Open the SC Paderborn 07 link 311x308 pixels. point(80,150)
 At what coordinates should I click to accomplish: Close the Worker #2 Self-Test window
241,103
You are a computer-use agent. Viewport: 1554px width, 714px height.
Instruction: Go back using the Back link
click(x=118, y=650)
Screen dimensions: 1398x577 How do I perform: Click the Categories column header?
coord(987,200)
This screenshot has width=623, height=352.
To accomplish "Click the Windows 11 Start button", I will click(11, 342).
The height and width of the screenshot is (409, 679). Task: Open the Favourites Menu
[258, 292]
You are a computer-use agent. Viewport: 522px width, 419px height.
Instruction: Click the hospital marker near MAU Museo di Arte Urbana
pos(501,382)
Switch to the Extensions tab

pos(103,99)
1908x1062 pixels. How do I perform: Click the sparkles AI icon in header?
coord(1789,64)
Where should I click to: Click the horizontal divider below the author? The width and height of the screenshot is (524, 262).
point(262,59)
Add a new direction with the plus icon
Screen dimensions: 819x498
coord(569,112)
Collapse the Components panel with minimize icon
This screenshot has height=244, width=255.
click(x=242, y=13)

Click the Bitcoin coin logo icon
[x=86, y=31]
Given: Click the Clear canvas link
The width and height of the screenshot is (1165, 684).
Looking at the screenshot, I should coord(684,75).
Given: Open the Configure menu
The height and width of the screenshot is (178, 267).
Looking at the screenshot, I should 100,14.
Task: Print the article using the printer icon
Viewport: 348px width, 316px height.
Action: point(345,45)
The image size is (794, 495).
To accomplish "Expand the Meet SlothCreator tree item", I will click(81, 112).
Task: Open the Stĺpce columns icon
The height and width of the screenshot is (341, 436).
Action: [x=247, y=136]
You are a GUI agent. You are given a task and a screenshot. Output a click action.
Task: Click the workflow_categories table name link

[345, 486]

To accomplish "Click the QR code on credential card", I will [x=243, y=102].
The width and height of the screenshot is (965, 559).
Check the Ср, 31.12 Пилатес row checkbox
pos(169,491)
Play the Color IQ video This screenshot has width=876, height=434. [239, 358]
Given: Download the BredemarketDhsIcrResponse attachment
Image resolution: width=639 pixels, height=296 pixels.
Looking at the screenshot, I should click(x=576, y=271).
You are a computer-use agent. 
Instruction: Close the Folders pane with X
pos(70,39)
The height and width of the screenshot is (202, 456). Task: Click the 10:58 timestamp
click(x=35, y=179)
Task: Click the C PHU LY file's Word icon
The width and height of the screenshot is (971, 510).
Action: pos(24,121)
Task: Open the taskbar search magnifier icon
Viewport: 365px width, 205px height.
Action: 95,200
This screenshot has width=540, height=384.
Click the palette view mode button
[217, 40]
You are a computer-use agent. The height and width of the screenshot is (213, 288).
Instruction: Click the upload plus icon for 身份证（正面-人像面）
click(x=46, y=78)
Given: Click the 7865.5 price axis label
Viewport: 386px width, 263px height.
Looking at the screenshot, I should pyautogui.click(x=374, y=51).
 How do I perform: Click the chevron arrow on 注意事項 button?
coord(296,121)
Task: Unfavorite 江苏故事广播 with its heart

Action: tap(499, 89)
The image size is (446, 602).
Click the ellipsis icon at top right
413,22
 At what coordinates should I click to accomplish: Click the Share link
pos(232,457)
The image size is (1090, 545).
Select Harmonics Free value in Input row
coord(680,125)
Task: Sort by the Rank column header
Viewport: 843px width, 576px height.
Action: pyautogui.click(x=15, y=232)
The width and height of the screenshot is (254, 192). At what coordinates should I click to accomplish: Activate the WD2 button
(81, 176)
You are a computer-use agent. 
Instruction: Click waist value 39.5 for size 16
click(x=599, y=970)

To do — The whole listing above is to be copied exactly.

Worked solution —
Open the SC Paderborn 07 link 311x308 pixels. point(80,150)
 At what coordinates should I click to accomplish: Close the Worker #2 Self-Test window
241,103
You are a computer-use agent. Viewport: 1554px width, 714px height.
Instruction: Go back using the Back link
click(x=118, y=650)
Screen dimensions: 1398x577 How do I perform: Click the Categories column header?
coord(987,200)
This screenshot has width=623, height=352.
To accomplish "Click the Windows 11 Start button", I will click(11, 342).
The height and width of the screenshot is (409, 679). Task: Open the Favourites Menu
[258, 292]
You are a computer-use agent. Viewport: 522px width, 419px height.
Instruction: Click the hospital marker near MAU Museo di Arte Urbana
pos(501,382)
Switch to the Extensions tab

pos(103,99)
1908x1062 pixels. How do I perform: Click the sparkles AI icon in header?
coord(1789,64)
Where should I click to: Click the horizontal divider below the author? The width and height of the screenshot is (524, 262).
point(262,59)
Add a new direction with the plus icon
Screen dimensions: 819x498
coord(569,112)
Collapse the Components panel with minimize icon
This screenshot has height=244, width=255.
click(x=242, y=13)

Click the Bitcoin coin logo icon
[x=86, y=31]
Given: Click the Clear canvas link
The width and height of the screenshot is (1165, 684).
Looking at the screenshot, I should coord(684,75).
Given: Open the Configure menu
The height and width of the screenshot is (178, 267).
Looking at the screenshot, I should 100,14.
Task: Print the article using the printer icon
Viewport: 348px width, 316px height.
Action: point(345,45)
The image size is (794, 495).
To accomplish "Expand the Meet SlothCreator tree item", I will click(81, 112).
Task: Open the Stĺpce columns icon
The height and width of the screenshot is (341, 436).
Action: [x=247, y=136]
You are a GUI agent. You are given a task and a screenshot. Output a click action.
Task: Click the workflow_categories table name link

[345, 486]

To accomplish "Click the QR code on credential card", I will [x=243, y=102].
The width and height of the screenshot is (965, 559).
Check the Ср, 31.12 Пилатес row checkbox
pos(169,491)
Play the Color IQ video This screenshot has width=876, height=434. [239, 358]
Given: Download the BredemarketDhsIcrResponse attachment
Image resolution: width=639 pixels, height=296 pixels.
Looking at the screenshot, I should click(x=576, y=271).
You are a computer-use agent. 
Instruction: Close the Folders pane with X
pos(70,39)
The height and width of the screenshot is (202, 456). Task: Click the 10:58 timestamp
click(x=35, y=179)
Task: Click the C PHU LY file's Word icon
The width and height of the screenshot is (971, 510).
Action: pos(24,121)
Task: Open the taskbar search magnifier icon
Viewport: 365px width, 205px height.
Action: 95,200
This screenshot has width=540, height=384.
Click the palette view mode button
[217, 40]
You are a computer-use agent. The height and width of the screenshot is (213, 288).
Instruction: Click the upload plus icon for 身份证（正面-人像面）
click(x=46, y=78)
Given: Click the 7865.5 price axis label
Viewport: 386px width, 263px height.
Looking at the screenshot, I should pyautogui.click(x=374, y=51).
 How do I perform: Click the chevron arrow on 注意事項 button?
coord(296,121)
Task: Unfavorite 江苏故事广播 with its heart

Action: tap(499, 89)
The image size is (446, 602).
Click the ellipsis icon at top right
413,22
 At what coordinates should I click to accomplish: Click the Share link
pos(232,457)
The image size is (1090, 545).
Select Harmonics Free value in Input row
coord(680,125)
Task: Sort by the Rank column header
Viewport: 843px width, 576px height.
Action: pyautogui.click(x=15, y=232)
The width and height of the screenshot is (254, 192). At what coordinates should I click to accomplish: Activate the WD2 button
(81, 176)
You are a computer-use agent. 
Instruction: Click waist value 39.5 for size 16
click(x=599, y=970)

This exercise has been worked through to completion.